▶ [THE REQUEST]
Copy every one of the following records back out line for line, changing nothing.

----- EXERCISE MATERIAL

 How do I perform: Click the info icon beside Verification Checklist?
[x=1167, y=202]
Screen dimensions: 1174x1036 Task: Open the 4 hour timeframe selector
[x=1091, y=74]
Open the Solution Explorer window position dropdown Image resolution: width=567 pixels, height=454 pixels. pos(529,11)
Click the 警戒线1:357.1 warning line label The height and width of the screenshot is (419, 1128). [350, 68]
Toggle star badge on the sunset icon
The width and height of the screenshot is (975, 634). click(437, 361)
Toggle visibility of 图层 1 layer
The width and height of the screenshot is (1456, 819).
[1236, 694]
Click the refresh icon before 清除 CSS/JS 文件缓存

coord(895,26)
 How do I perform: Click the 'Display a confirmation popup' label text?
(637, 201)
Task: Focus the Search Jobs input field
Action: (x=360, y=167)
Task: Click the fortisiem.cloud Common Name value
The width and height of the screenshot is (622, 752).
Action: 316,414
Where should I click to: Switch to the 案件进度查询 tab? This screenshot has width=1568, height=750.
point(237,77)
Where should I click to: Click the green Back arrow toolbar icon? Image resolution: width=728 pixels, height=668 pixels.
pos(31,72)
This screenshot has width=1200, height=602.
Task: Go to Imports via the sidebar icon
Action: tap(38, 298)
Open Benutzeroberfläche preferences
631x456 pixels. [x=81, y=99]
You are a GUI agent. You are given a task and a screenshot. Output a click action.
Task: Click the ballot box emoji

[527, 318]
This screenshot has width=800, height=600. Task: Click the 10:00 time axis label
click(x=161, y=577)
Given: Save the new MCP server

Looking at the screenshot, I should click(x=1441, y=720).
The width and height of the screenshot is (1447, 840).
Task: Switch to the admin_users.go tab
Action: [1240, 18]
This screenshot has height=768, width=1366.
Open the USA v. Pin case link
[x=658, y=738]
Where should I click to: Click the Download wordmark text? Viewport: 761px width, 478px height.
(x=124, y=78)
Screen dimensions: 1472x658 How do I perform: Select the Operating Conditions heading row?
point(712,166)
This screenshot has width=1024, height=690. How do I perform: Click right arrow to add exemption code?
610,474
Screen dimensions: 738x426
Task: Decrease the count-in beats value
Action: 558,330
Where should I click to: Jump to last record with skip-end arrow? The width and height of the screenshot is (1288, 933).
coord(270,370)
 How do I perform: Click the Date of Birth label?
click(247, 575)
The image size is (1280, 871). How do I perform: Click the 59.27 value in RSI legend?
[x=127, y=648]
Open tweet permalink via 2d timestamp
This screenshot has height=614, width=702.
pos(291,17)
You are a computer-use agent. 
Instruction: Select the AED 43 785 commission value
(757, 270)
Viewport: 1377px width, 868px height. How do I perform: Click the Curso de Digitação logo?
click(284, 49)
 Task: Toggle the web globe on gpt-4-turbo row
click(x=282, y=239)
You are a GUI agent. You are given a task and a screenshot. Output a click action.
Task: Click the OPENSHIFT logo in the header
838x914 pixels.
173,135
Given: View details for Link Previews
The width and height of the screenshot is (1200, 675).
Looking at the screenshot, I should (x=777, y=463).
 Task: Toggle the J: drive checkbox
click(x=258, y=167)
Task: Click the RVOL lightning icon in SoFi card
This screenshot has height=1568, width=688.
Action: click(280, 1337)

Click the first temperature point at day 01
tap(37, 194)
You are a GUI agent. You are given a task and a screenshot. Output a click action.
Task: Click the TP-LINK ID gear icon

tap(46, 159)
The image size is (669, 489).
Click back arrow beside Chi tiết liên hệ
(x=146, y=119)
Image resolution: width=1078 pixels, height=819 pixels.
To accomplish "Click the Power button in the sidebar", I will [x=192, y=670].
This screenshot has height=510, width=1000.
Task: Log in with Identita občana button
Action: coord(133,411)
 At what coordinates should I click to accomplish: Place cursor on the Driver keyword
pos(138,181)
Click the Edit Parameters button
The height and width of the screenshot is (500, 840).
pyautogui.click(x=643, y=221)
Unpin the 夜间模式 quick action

----------

▶ [RESPONSE TO THE EXERCISE]
 How do I perform: Click the info icon beside Verification Checklist?
[x=1167, y=202]
Screen dimensions: 1174x1036 Task: Open the 4 hour timeframe selector
[x=1091, y=74]
Open the Solution Explorer window position dropdown Image resolution: width=567 pixels, height=454 pixels. pos(529,11)
Click the 警戒线1:357.1 warning line label The height and width of the screenshot is (419, 1128). [350, 68]
Toggle star badge on the sunset icon
The width and height of the screenshot is (975, 634). click(437, 361)
Toggle visibility of 图层 1 layer
The width and height of the screenshot is (1456, 819).
[1236, 694]
Click the refresh icon before 清除 CSS/JS 文件缓存

coord(895,26)
 How do I perform: Click the 'Display a confirmation popup' label text?
(637, 201)
Task: Focus the Search Jobs input field
Action: (x=360, y=167)
Task: Click the fortisiem.cloud Common Name value
The width and height of the screenshot is (622, 752).
Action: 316,414
Where should I click to: Switch to the 案件进度查询 tab? This screenshot has width=1568, height=750.
point(237,77)
Where should I click to: Click the green Back arrow toolbar icon? Image resolution: width=728 pixels, height=668 pixels.
pos(31,72)
This screenshot has width=1200, height=602.
Task: Go to Imports via the sidebar icon
Action: tap(38, 298)
Open Benutzeroberfläche preferences
631x456 pixels. [x=81, y=99]
You are a GUI agent. You are given a task and a screenshot. Output a click action.
Task: Click the ballot box emoji

[527, 318]
This screenshot has width=800, height=600. Task: Click the 10:00 time axis label
click(x=161, y=577)
Given: Save the new MCP server

Looking at the screenshot, I should click(x=1441, y=720).
The width and height of the screenshot is (1447, 840).
Task: Switch to the admin_users.go tab
Action: [1240, 18]
This screenshot has height=768, width=1366.
Open the USA v. Pin case link
[x=658, y=738]
Where should I click to: Click the Download wordmark text? Viewport: 761px width, 478px height.
(x=124, y=78)
Screen dimensions: 1472x658 How do I perform: Select the Operating Conditions heading row?
point(712,166)
This screenshot has width=1024, height=690. How do I perform: Click right arrow to add exemption code?
610,474
Screen dimensions: 738x426
Task: Decrease the count-in beats value
Action: 558,330
Where should I click to: Jump to last record with skip-end arrow? The width and height of the screenshot is (1288, 933).
coord(270,370)
 How do I perform: Click the Date of Birth label?
click(247, 575)
The image size is (1280, 871). How do I perform: Click the 59.27 value in RSI legend?
[x=127, y=648]
Open tweet permalink via 2d timestamp
This screenshot has height=614, width=702.
pos(291,17)
You are a computer-use agent. 
Instruction: Select the AED 43 785 commission value
(757, 270)
Viewport: 1377px width, 868px height. How do I perform: Click the Curso de Digitação logo?
click(284, 49)
 Task: Toggle the web globe on gpt-4-turbo row
click(x=282, y=239)
You are a GUI agent. You are given a task and a screenshot. Output a click action.
Task: Click the OPENSHIFT logo in the header
838x914 pixels.
173,135
Given: View details for Link Previews
The width and height of the screenshot is (1200, 675).
Looking at the screenshot, I should (x=777, y=463).
 Task: Toggle the J: drive checkbox
click(x=258, y=167)
Task: Click the RVOL lightning icon in SoFi card
This screenshot has height=1568, width=688.
Action: click(280, 1337)

Click the first temperature point at day 01
tap(37, 194)
You are a GUI agent. You are given a task and a screenshot. Output a click action.
Task: Click the TP-LINK ID gear icon

tap(46, 159)
The image size is (669, 489).
Click back arrow beside Chi tiết liên hệ
(x=146, y=119)
Image resolution: width=1078 pixels, height=819 pixels.
To accomplish "Click the Power button in the sidebar", I will [x=192, y=670].
This screenshot has height=510, width=1000.
Task: Log in with Identita občana button
Action: coord(133,411)
 At what coordinates should I click to accomplish: Place cursor on the Driver keyword
pos(138,181)
Click the Edit Parameters button
The height and width of the screenshot is (500, 840).
pyautogui.click(x=643, y=221)
Unpin the 夜间模式 quick action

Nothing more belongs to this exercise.